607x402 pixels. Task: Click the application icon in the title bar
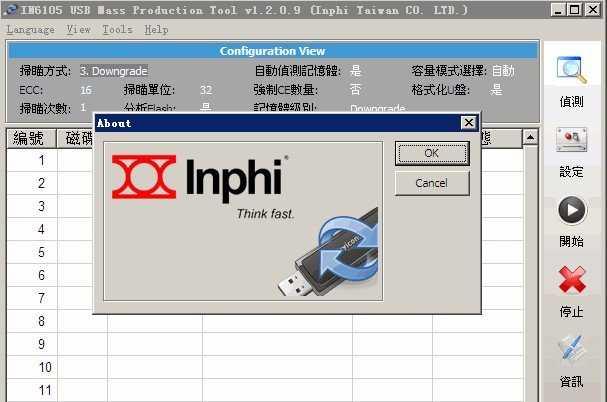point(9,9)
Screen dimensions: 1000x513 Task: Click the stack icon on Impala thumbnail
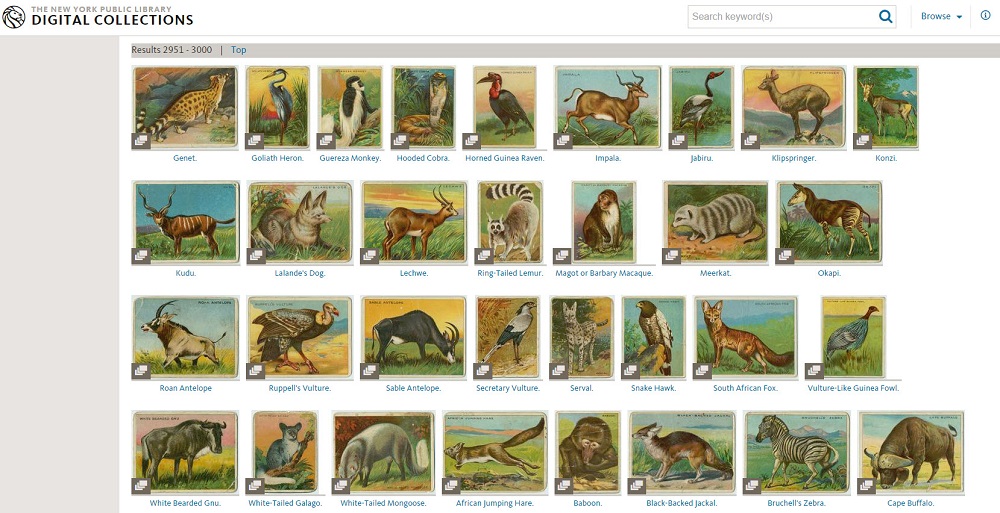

****

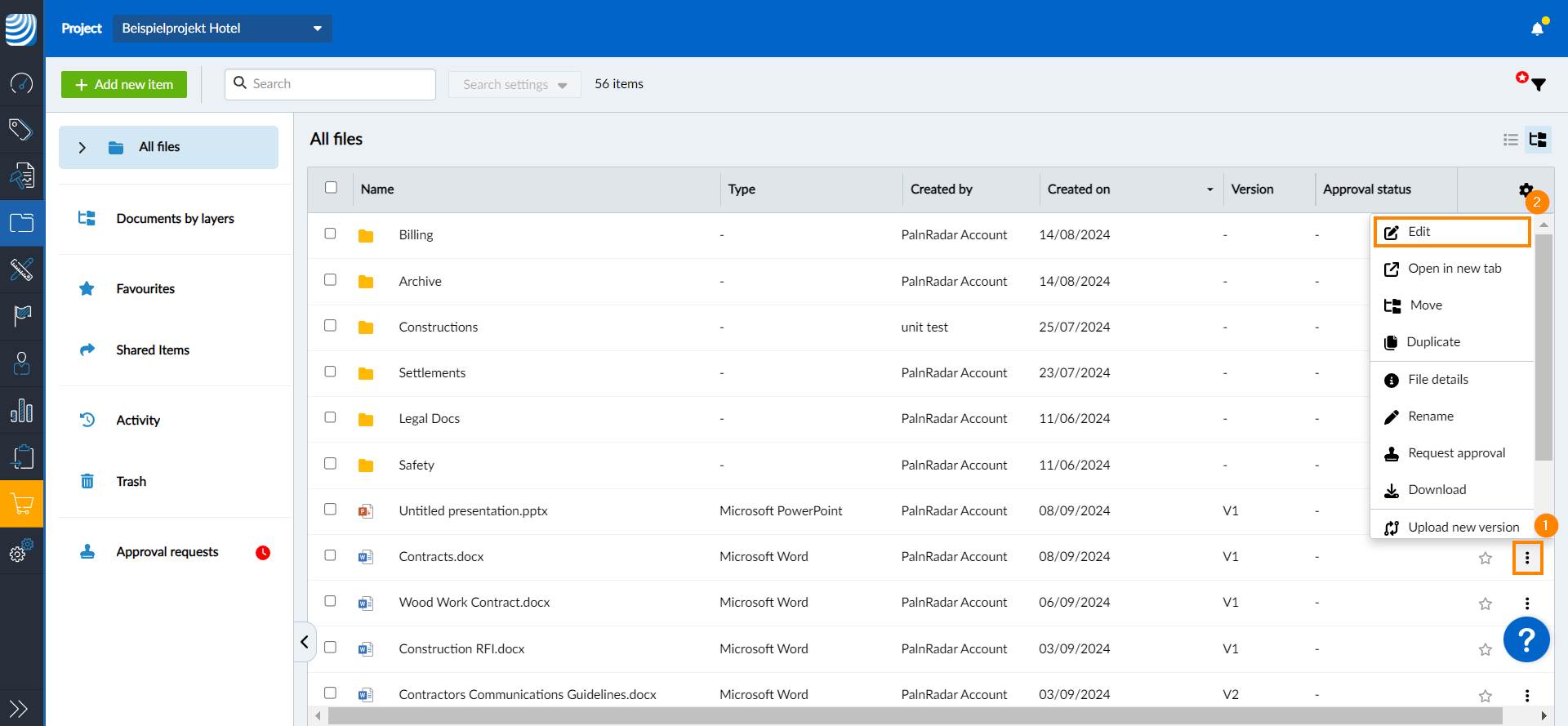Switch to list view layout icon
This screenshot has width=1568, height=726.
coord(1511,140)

****

■ WHAT THE TASK ASKS ■
Set the pictures aside and transcribe exactly the stretch of lines above, beginning with the one holding "607x402 pixels. Task: Click" and ending with the one holding "Screen dimensions: 1000x513".

■ ANSWER BELOW ■
607x402 pixels. Task: Click the application icon in the title bar
point(9,9)
Screen dimensions: 1000x513 Task: Click the stack icon on Impala thumbnail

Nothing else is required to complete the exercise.